Mark Zuckerberg’s recruiting some help to inch his metaverse vision closer to reality.
On Friday, Meta and Qualcomm announced they’re partnering up to design custom chipsets for Meta’s virtual reality headsets which they believe could power, “a new era of spatial computing.” The multi-year agreement between the two companies will see Meta’s Quest headsets powered by Qualcomm’s Snapdragon tech. The agreement means Meta, unlike other competitors like Google and Apple, won’t ship hardware with its own processor for the foreseeable future.
“As we continue to build more advanced capabilities and experiences for virtual and augmented reality, it has become more important to build specialized technologies to power our future VR headsets and other devices,” Meta CEO Mark Zuckerberg said in a statement. “Unlike mobile phones, building virtual reality brings novel, multi-dimensional challenges in spatial computing, cost, and form factor. These chipsets will help us keep pushing virtual reality to its limits and deliver awesome experiences.”
Meta and Qualcomm aren’t exactly strangers. The Quest 2 headset currently uses Qualcomm’s Snapdragon XR2 chipset, and the two have worked together for the better part of seven years. Friday’s deal, according to Qualcomm, “solidifies the mutual commitment to deliver multiple generations of premium devices and experiences powered by custom VR platforms in the years to come.”

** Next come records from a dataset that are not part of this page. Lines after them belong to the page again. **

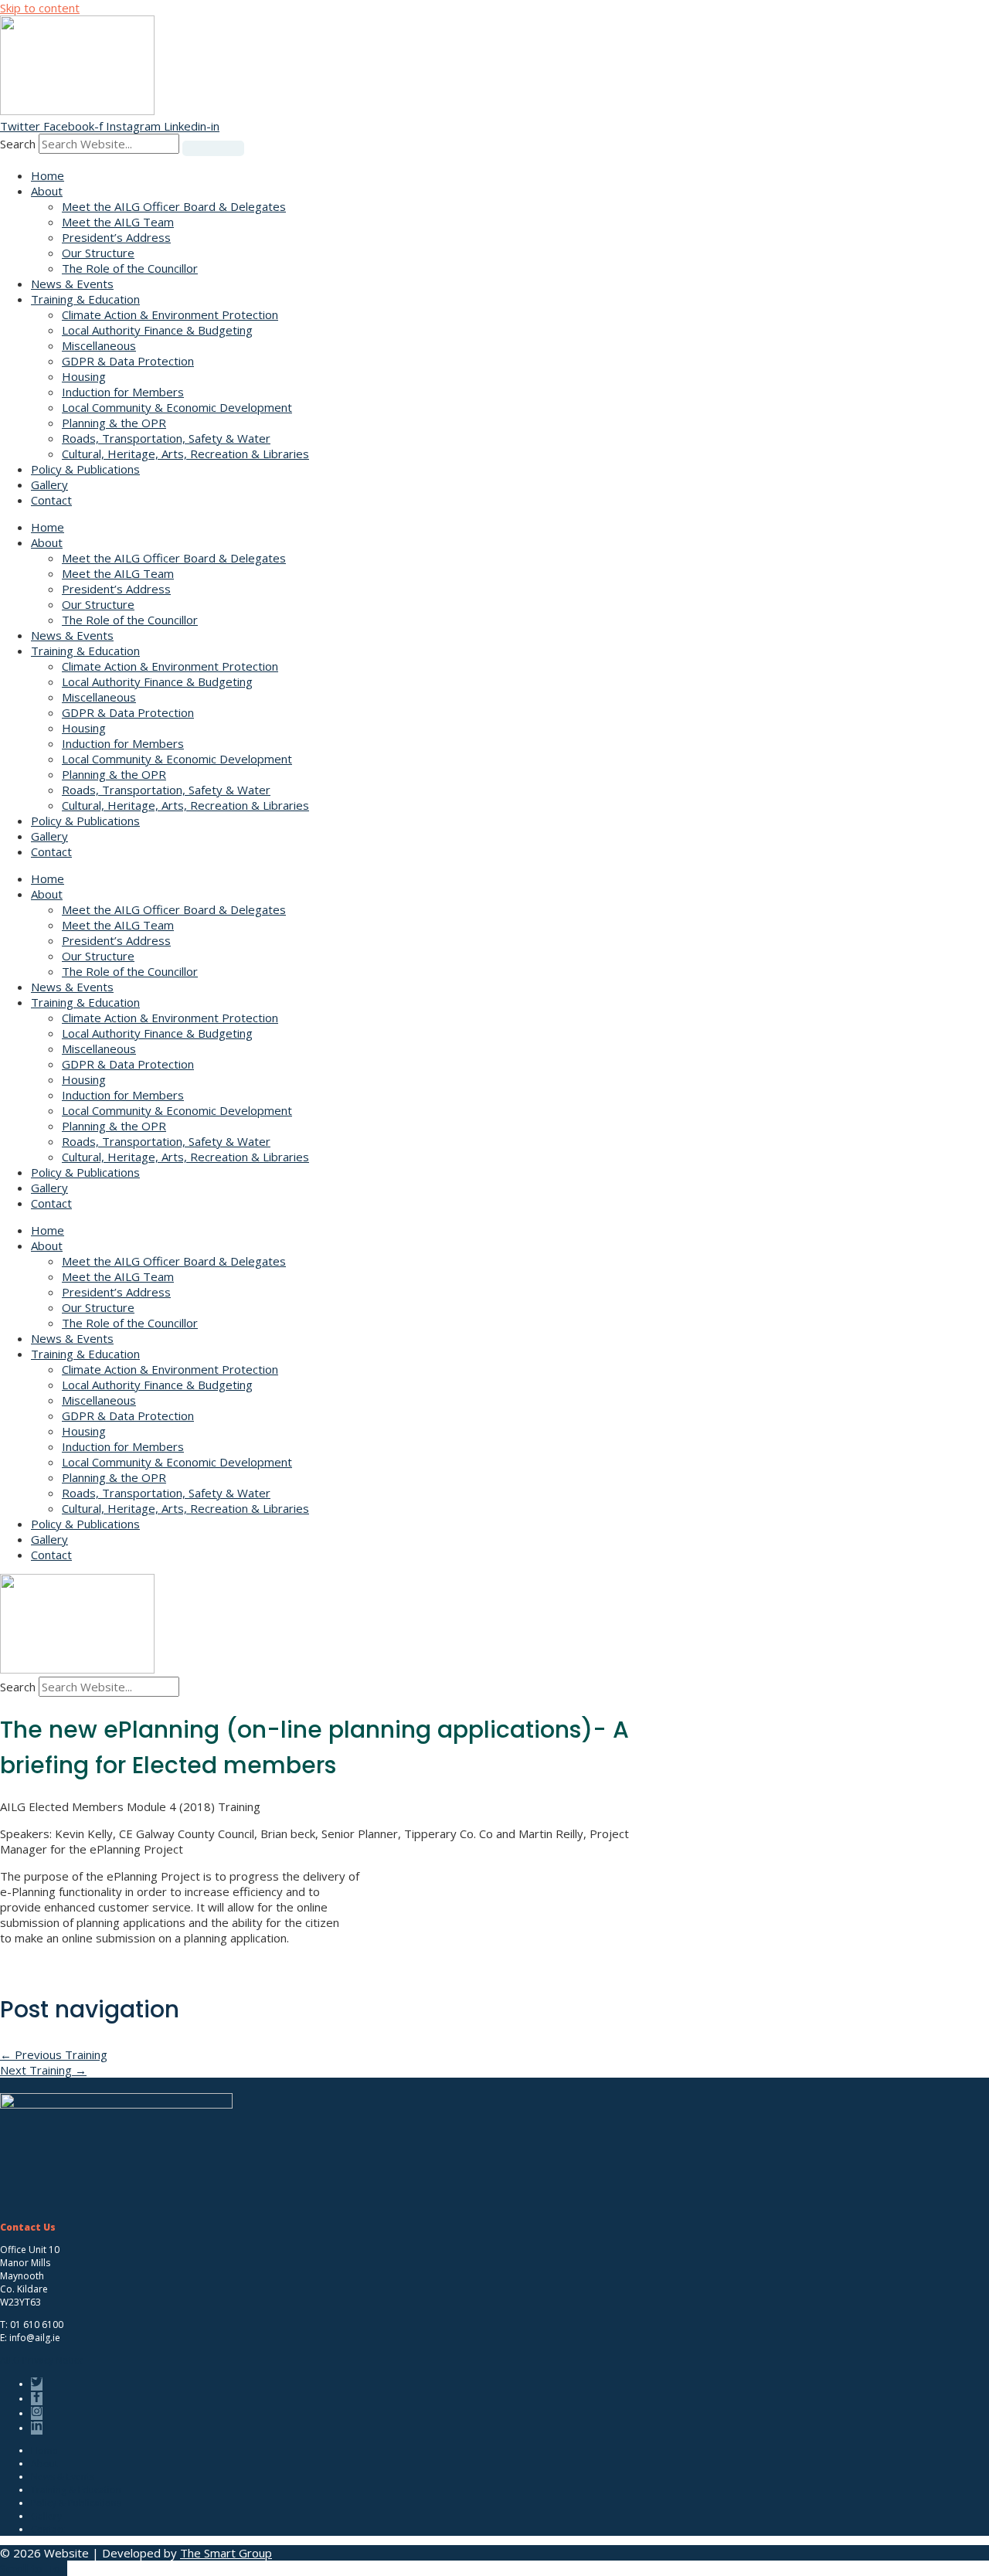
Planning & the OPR (114, 422)
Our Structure (98, 252)
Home (47, 175)
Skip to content (40, 7)
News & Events (72, 283)
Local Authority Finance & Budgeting (157, 330)
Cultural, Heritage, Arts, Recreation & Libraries (185, 453)
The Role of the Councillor (130, 268)
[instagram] (38, 2413)
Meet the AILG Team (118, 221)
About (47, 191)
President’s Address (116, 237)
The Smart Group (226, 2553)
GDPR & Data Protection (128, 361)
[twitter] (38, 2384)
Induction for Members (123, 391)
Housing (84, 376)
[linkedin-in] (38, 2428)
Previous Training (53, 2054)
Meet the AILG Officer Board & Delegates (174, 206)
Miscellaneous (99, 345)
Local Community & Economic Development (177, 407)
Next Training (43, 2070)
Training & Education (85, 299)
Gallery (49, 484)
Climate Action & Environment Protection (170, 314)
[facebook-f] (38, 2398)
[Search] (213, 148)
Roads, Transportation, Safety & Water (166, 438)
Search (18, 143)
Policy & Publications (85, 469)
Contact (51, 500)
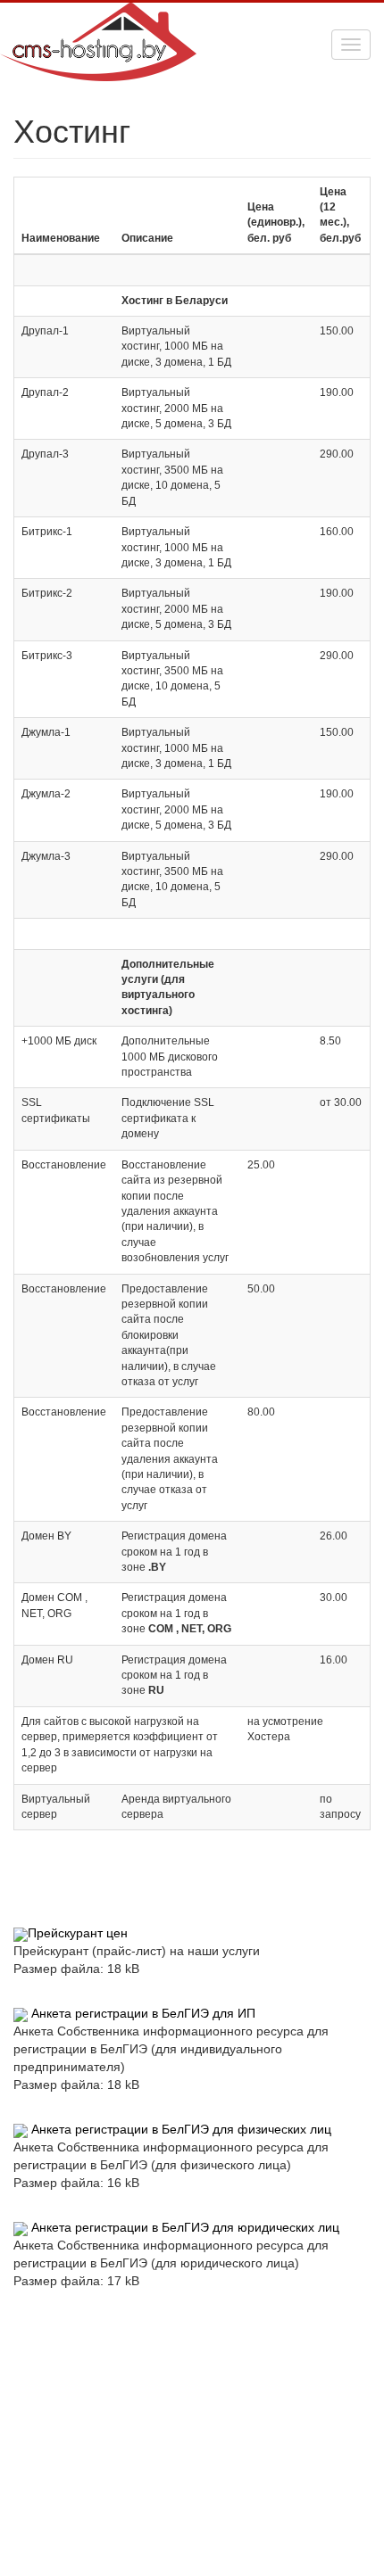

Regardless of what you may think about Zuckerberg’s vision for a legless cartoon workforce, consumer interest in headsets are clearly on the rise. Global shipments for VR headsets shot up 241.6% in the first quarter compared to the same time last year according to IDC data. On the consumer front, Meta’s Quest products are the undisputed kings. Meta’s headsets accounted for a staggering 90% of the overall market, thanks in part to its alleged strategy of leaning on more profitable sectors of its business to artificially reduce headset prices…and steer away competition in the process. All that investment’s starting to add up though. The company reportedly lost $2.81 billion from just $452 million in revenue from its Reality Labs VR division during the second quarter.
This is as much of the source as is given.